Data provided:
_ _ _ _ _ _ _
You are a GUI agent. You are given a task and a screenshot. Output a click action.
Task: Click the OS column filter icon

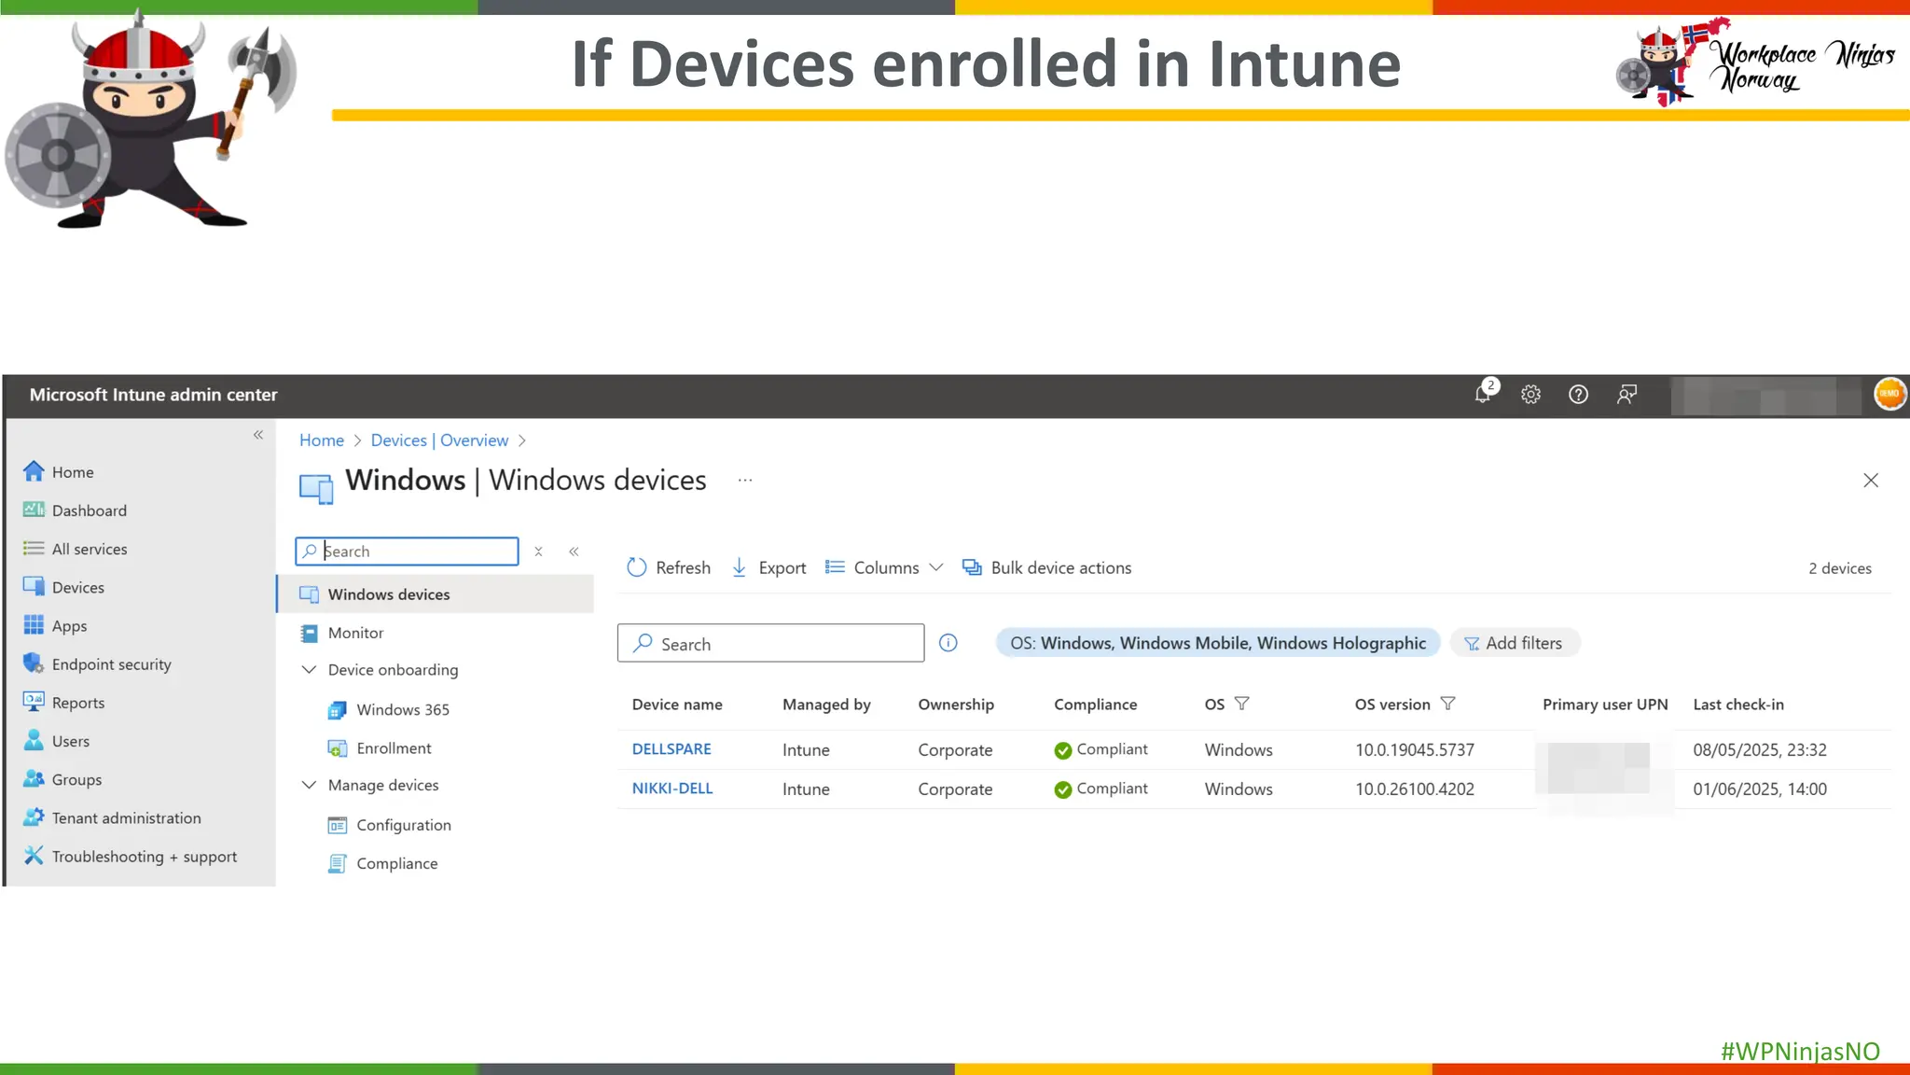click(1241, 704)
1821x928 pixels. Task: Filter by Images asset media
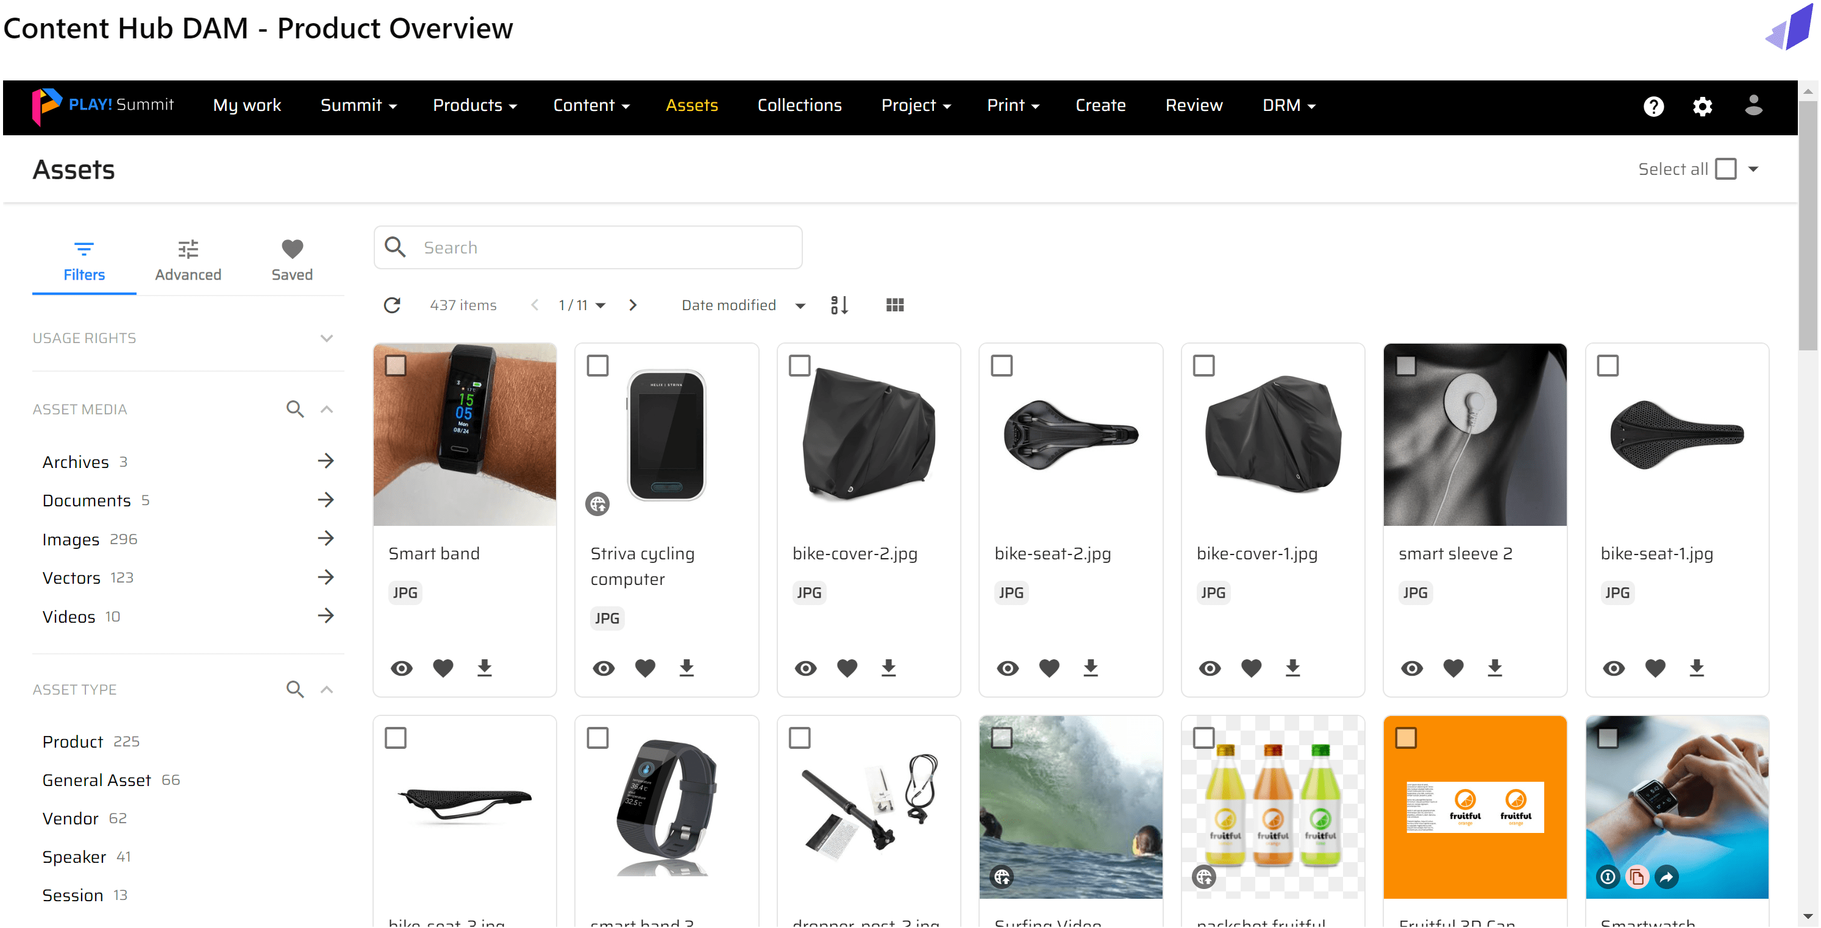[71, 540]
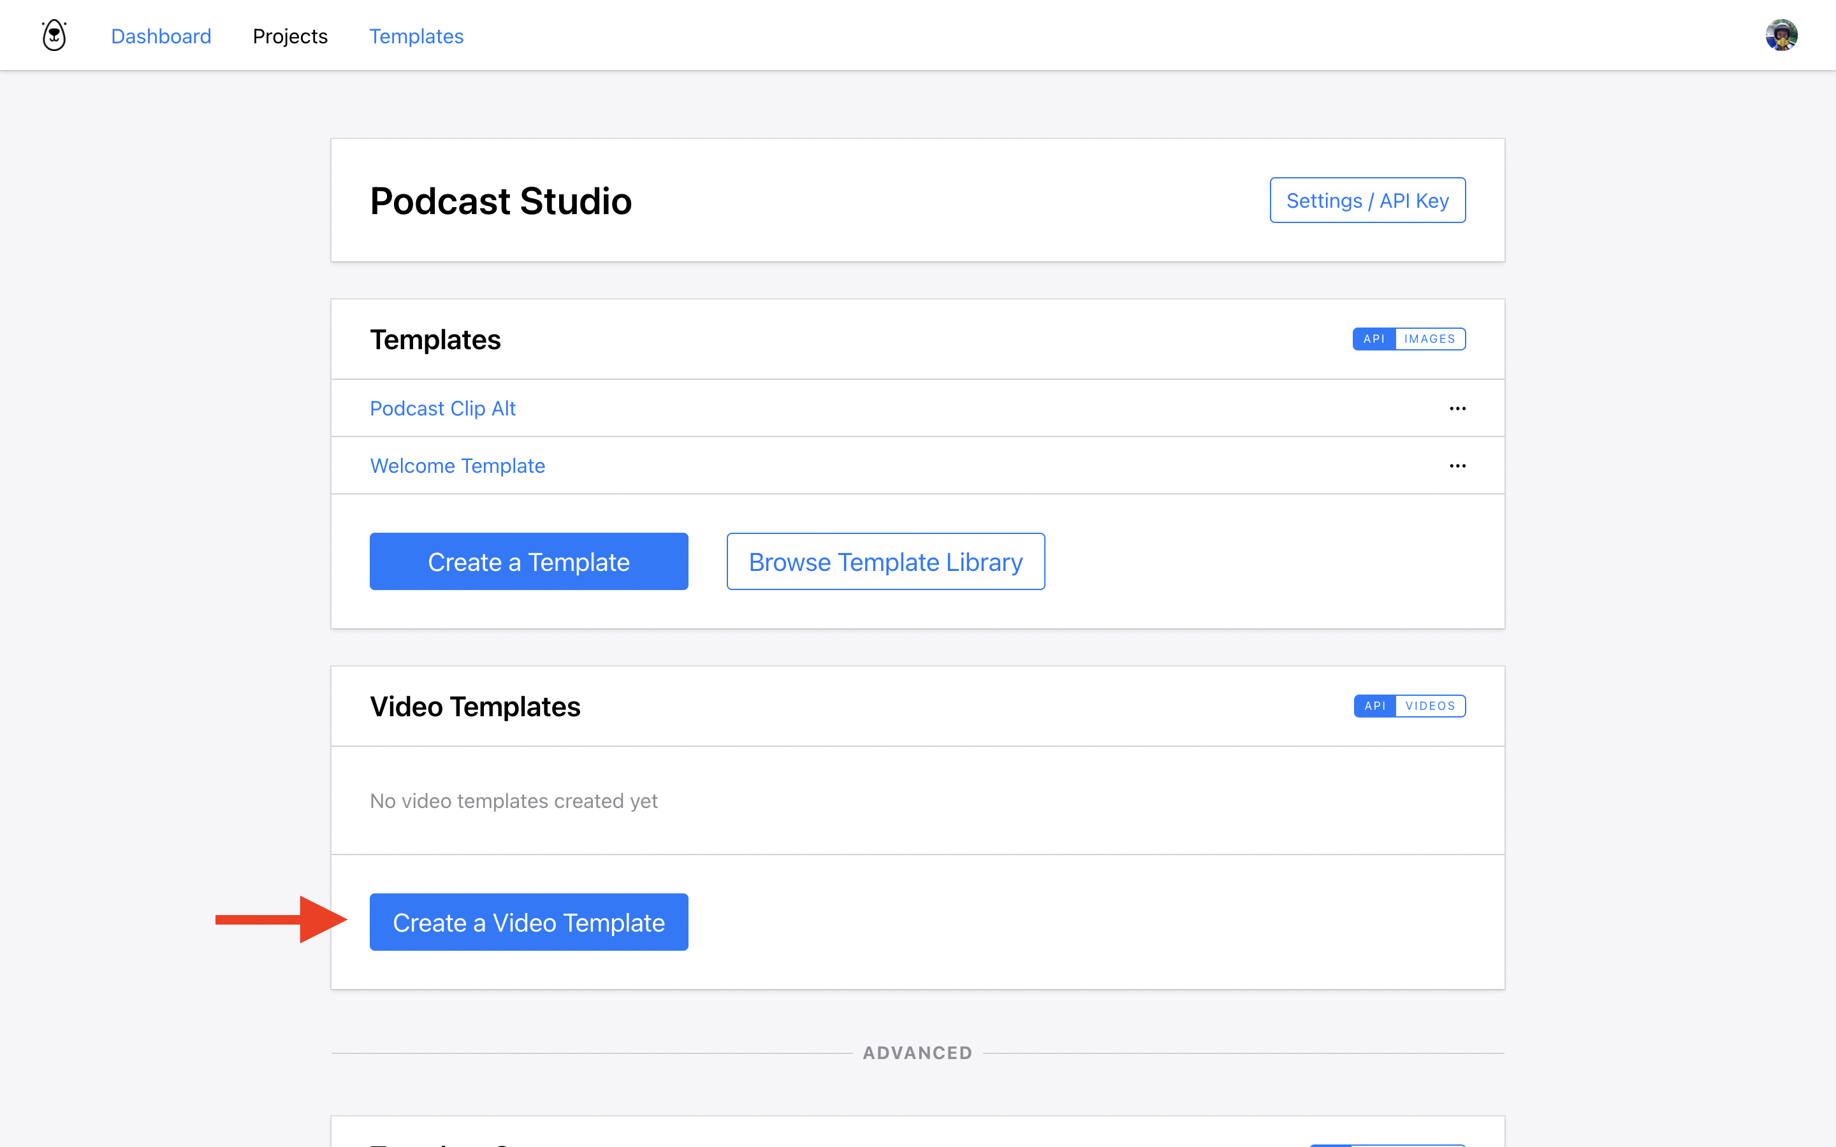
Task: Open Settings / API Key
Action: pyautogui.click(x=1367, y=200)
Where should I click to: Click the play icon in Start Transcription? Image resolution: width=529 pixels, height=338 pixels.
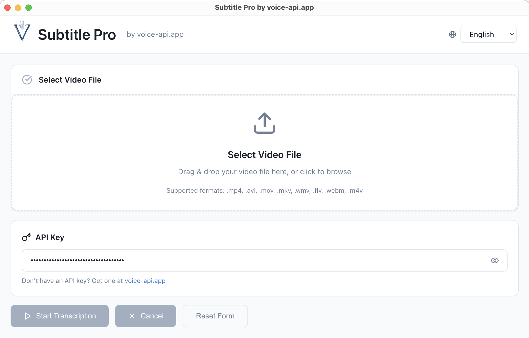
_ _ _ _ _ _ _
Work instructions: Everything in the records above must be restated verbatim, save for the pictures.

Solution below:
You are a GUI agent. You are given a task and a screenshot. Output a click action.
Task: Click the OS column filter icon

click(1241, 704)
1821x928 pixels. Task: Filter by Images asset media
[71, 540]
Task: Open Settings / API Key
Action: pyautogui.click(x=1367, y=200)
Where should I click to: Click the play icon in Start Transcription? Image resolution: width=529 pixels, height=338 pixels.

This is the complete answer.